Lennox Mwarandu, John Malala, Betty Ngetsa and Deborah Mulobi went for the training programme on bell handling in June 2015, partaking in one of the oldest and most specialised traditions of the Anglican church. “They were the first individuals to receive extensive training since 1994, when the last group toured the UK,” said David Shaha, tower captain at the St Thomas ACK, Kilifi. Mr Shaha was in the last group that flew to the UK more than two decades ago.
In 1993, a group led by Paul Smith had visited the church and they were dismayed that the six bells at the high tower had been abandoned due to lack of renovation and people with the knowledge on how to operate them.
The church in Kilifi is unique; no other church in East Africa has bells like these; that can be rang in a full circle, continuously ringing for between 45 to 90 minutes depending on the numbers set. “They carried out renovations and were looking for people who would be interested to learn how to operate them.
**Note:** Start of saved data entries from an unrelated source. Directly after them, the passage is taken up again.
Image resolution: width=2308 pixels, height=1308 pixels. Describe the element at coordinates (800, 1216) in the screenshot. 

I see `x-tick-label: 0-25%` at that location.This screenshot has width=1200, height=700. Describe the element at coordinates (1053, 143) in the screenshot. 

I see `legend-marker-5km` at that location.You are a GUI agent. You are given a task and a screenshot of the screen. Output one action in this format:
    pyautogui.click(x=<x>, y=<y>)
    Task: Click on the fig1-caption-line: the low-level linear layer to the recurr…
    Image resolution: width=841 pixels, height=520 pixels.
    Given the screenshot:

I was among a group of people who were practising for choir and I showed interest,” says Shaha, who has since taught hundreds of interested individuals how to ring and handle the bells.
The construction of the St Thomas was conceived by Colonial District Commissioner Paul Kelly. The administrator, together with Christians from Kilifi, decided to build the church. The bells were donated by different churches in England under the stewardship of the World Church Bell ringers before they were shipped to Kenya. The tower can hold eight bells. It was opened in 1960 by Bishop Bitcher. A group of elders were taken to the UK for training on how to operate the bells.
In between the elders and the group that was trained in 1994, the bells fell silent as the first apprentices passed on. “The uniqueness of the bells has attracted visitors from across the world. Groups from bell-ringing societies come around, sometimes as part of an on-going competition. Mnarani Club always organises for their visitors to come over and they (visitors) are awed by the bells, which can be rung for longer periods especially when we are celebrating special occasions,” says Shaha, adding that a big group from Europe has already booked a visit in the busy September to December period.
Not all Anglican churches have towers and the nearest churches with such a unique feature are located in Zimbabwe. Others are in South Africa. According to the The Ringing World, a weekly journal for church bell ringers across the globe that has been running since 1911, the four from Kilifi visited 37 churches across England with the highlight being the Canterbury visit. “We visited Canterbury Cathedral, the mother church of the worldwide Anglican Communion. We were all excited but nervous to ring the 12 bells there,” Mr Malala is quoted as saying.
He explained that unlike their church, which has only six bells, there are over ten churches in the UK with 14 bells.